Transpose

2.5. Transpose#

Definition - Transpose of a Matrix

The transpose of a matrix is a new matrix that is obtained by swapping the rows and columns of the original matrix. The transpose of a matrix can be thought of as flipping the matrix over its main diagonal, which is the line that goes from the top left corner to the bottom right corner of the matrix. We denote the transpose of a matrix $A$ by $A^T$.
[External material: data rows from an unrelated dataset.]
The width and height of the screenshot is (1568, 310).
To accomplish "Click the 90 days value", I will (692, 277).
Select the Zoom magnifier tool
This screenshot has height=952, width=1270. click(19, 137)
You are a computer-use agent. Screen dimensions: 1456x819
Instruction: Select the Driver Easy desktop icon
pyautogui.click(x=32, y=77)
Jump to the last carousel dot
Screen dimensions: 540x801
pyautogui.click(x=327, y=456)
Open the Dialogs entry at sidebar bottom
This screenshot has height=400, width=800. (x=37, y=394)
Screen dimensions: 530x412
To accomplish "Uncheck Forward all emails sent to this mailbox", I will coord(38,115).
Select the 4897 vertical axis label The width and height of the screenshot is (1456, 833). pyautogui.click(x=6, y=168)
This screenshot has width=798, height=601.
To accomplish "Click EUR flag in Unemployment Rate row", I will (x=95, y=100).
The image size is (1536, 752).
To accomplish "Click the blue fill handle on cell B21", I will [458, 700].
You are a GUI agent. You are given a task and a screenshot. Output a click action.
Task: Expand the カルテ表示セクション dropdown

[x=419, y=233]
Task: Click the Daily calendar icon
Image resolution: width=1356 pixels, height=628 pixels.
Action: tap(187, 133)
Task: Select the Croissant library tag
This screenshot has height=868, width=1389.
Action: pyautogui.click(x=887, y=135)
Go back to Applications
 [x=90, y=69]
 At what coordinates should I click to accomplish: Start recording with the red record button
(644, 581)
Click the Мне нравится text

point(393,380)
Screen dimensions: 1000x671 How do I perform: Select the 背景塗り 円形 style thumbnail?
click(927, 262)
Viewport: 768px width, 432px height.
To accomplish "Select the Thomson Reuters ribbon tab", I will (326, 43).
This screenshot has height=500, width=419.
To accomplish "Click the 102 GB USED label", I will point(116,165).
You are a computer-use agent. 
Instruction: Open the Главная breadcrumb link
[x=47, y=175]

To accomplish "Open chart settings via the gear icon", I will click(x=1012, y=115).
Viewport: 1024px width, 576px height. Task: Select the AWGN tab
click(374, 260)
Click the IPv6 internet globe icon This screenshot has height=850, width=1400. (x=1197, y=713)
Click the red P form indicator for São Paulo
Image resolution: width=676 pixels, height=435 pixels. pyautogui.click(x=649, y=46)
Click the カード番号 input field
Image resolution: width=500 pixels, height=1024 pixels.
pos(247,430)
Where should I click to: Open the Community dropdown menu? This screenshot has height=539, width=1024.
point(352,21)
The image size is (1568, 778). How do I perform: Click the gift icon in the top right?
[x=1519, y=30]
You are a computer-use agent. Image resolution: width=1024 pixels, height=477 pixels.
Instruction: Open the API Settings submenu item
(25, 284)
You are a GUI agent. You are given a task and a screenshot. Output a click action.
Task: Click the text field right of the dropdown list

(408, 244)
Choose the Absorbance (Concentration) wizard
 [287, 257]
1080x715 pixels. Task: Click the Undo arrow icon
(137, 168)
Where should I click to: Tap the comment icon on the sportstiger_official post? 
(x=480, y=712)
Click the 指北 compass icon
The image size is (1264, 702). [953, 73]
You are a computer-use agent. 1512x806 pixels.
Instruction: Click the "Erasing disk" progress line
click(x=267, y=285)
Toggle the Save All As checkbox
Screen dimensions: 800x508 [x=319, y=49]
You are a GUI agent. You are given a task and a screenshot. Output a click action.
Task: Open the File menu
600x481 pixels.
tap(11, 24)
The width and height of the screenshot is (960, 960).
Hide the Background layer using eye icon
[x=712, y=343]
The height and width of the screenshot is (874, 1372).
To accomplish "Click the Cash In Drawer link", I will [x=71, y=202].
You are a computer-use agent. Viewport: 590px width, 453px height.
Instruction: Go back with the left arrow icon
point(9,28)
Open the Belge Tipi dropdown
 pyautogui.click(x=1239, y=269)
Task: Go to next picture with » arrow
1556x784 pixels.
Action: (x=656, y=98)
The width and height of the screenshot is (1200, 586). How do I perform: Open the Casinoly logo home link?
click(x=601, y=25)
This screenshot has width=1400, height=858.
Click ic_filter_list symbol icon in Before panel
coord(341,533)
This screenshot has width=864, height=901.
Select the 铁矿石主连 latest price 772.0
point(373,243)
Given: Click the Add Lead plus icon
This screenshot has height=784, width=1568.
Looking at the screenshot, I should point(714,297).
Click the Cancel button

The transpose of a matrix is a new matrix that is obtained by swapping the rows and columns of the original matrix. The transpose of a matrix can be thought of as flipping the matrix over its main diagonal, which is the line that goes from the top left corner to the bottom right corner of the matrix. We denote the transpose of a matrix $A$ by $A^T$. For example, if

\[\begin{split} A = \begin{bmatrix} 1 & 2 & 3 \\ 4 & 5 & 6 \\ 7 & 8 & 9 \end{bmatrix} \end{split}\]

then

\[\begin{split} A^T = \begin{bmatrix} 1 & 4 & 7 \\ 2 & 5 & 8 \\ 3 & 6 & 9 \end{bmatrix} \end{split}\]

Lemma: Properties of the Transpose of a Matrix

Some of the properties of the tTranspose of a matrix [Kuttler and Farah, 2020, Nicholson, 2018]:

The transpose of the transpose of a matrix is the original matrix. That is, $$(A^T)^T = A.$$
The transpose of the product of two matrices is the product of the transposes of the matrices in reverse order. That is,$(AB)^T = B^TA^T$.
The transpose of the linear combination of two matrices is the linear combination of the transposes of the matrices with the same coefficients. That is, $(rA + sB)^T = rA^T + sB^T.$

Example: The transpose of matrix $A=\begin{bmatrix} 1 & 2 & 3 \\ 4 & 5 & 6 \end{bmatrix}$ can be found as follows

\[\begin{equation*} A^T=\begin{bmatrix} 1 & 2 & 3 \\ 4 & 5 & 6 \end{bmatrix}^T=\begin{bmatrix} 1 & 4\\ 2 & 5\\ 3 & 6 \end{bmatrix}. \end{equation*}\]

Example: Find the $A$ if

\[\begin{align*} \left(A+3 \begin{bmatrix} 1 & -1 & 0 \\ 1 & 2 & 4 \end{bmatrix}\right)^T=\begin{bmatrix} 2 & 1 \\ 0 & 5 \\ 3 & 8 \end{bmatrix}. \end{align*}\]

Solution: We have,

\[\begin{align*} &\left(A+\begin{bmatrix} 3 & -3 & 0\\ 3 & 6 & 12 \end{bmatrix}\right)^T=\begin{bmatrix} 2 & 1 \\ 0 & 5 \\ 3 & 8 \end{bmatrix}. \\ {\text{Transpose both sides}}\quad \Rightarrow \quad &\left(\left(A+\begin{bmatrix} 3 & -3 & 0\\ 3 & 6 & 12 \end{bmatrix}\right)^T\right)^T=\begin{bmatrix} 2 & 1 \\ 0 & 5 \\ 3 & 8 \end{bmatrix}^T. \\ \Rightarrow \quad & A+\begin{bmatrix} 3 & -3 & 0\\ 3 & 6 & 12 \end{bmatrix}=\begin{bmatrix} 2 & 0 & 3\\ 1 & 5 & 8 \end{bmatrix}. \\ \Rightarrow \quad & A=\begin{bmatrix} 2 & 0 & 3\\ 1 & 5 & 8 \end{bmatrix}-\begin{bmatrix} 3 & -3 & 0\\ 3 & 6 & 12 \end{bmatrix}= \begin{bmatrix}-1 & 3 & 3\\ -2 & -1 & -4\end{bmatrix}. \end{align*}\]